> [INPUT FOR THIS TASK]
:::
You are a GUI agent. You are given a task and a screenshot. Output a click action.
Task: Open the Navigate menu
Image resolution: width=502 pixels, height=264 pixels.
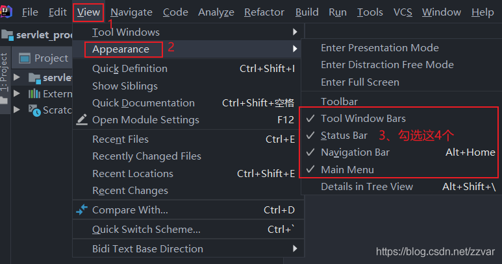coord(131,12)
:::
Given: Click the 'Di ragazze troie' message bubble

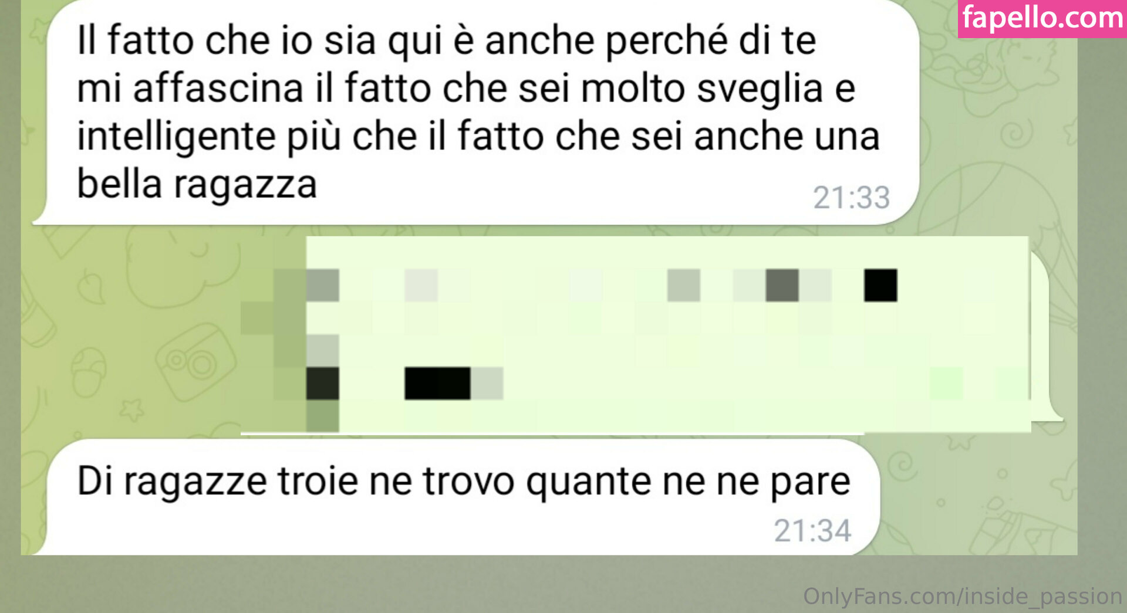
:::
> [EXERCISE PROMPT] Reproduce the part of the records that opens with the line containing "You are a GUI" and closes with the line containing "coord(131,12)", both of those lines included. Leave the pictures out.

> [SOLUTION]
You are a GUI agent. You are given a task and a screenshot. Output a click action.
Task: Open the Navigate menu
Image resolution: width=502 pixels, height=264 pixels.
coord(131,12)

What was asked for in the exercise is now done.